-- Problem requirements --
An exact copy of the entries below is the expected answer.

-- The input --

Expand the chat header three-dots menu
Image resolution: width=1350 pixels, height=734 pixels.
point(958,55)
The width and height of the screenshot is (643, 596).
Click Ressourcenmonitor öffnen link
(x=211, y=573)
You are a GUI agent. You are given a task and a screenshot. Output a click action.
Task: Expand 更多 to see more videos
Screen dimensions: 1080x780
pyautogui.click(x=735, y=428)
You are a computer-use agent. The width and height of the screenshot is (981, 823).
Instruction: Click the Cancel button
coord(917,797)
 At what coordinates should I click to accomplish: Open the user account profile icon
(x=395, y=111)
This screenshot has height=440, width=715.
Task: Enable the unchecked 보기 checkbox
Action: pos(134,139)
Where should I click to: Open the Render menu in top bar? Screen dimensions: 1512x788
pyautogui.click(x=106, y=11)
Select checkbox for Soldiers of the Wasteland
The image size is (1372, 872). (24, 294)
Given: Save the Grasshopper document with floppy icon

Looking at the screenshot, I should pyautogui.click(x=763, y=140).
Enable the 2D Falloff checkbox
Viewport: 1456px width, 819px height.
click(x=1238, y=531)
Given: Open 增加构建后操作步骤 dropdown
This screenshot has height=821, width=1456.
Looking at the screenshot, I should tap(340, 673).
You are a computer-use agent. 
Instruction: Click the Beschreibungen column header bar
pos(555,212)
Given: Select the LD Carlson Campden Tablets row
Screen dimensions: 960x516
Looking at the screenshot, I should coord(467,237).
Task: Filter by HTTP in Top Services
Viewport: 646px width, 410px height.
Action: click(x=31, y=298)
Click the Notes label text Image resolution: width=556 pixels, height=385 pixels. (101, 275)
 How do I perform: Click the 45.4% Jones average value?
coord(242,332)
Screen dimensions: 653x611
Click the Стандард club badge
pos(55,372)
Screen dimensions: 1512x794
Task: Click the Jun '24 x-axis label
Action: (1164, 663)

-- Exercise result --
Expand the chat header three-dots menu
Image resolution: width=1350 pixels, height=734 pixels.
point(958,55)
The width and height of the screenshot is (643, 596).
Click Ressourcenmonitor öffnen link
(x=211, y=573)
You are a GUI agent. You are given a task and a screenshot. Output a click action.
Task: Expand 更多 to see more videos
Screen dimensions: 1080x780
pyautogui.click(x=735, y=428)
You are a computer-use agent. The width and height of the screenshot is (981, 823).
Instruction: Click the Cancel button
coord(917,797)
 At what coordinates should I click to accomplish: Open the user account profile icon
(x=395, y=111)
This screenshot has height=440, width=715.
Task: Enable the unchecked 보기 checkbox
Action: pos(134,139)
Where should I click to: Open the Render menu in top bar? Screen dimensions: 1512x788
pyautogui.click(x=106, y=11)
Select checkbox for Soldiers of the Wasteland
The image size is (1372, 872). (24, 294)
Given: Save the Grasshopper document with floppy icon

Looking at the screenshot, I should pyautogui.click(x=763, y=140).
Enable the 2D Falloff checkbox
Viewport: 1456px width, 819px height.
click(x=1238, y=531)
Given: Open 增加构建后操作步骤 dropdown
This screenshot has height=821, width=1456.
Looking at the screenshot, I should tap(340, 673).
You are a computer-use agent. 
Instruction: Click the Beschreibungen column header bar
pos(555,212)
Given: Select the LD Carlson Campden Tablets row
Screen dimensions: 960x516
Looking at the screenshot, I should coord(467,237).
Task: Filter by HTTP in Top Services
Viewport: 646px width, 410px height.
Action: click(x=31, y=298)
Click the Notes label text Image resolution: width=556 pixels, height=385 pixels. (101, 275)
 How do I perform: Click the 45.4% Jones average value?
coord(242,332)
Screen dimensions: 653x611
Click the Стандард club badge
pos(55,372)
Screen dimensions: 1512x794
Task: Click the Jun '24 x-axis label
Action: (1164, 663)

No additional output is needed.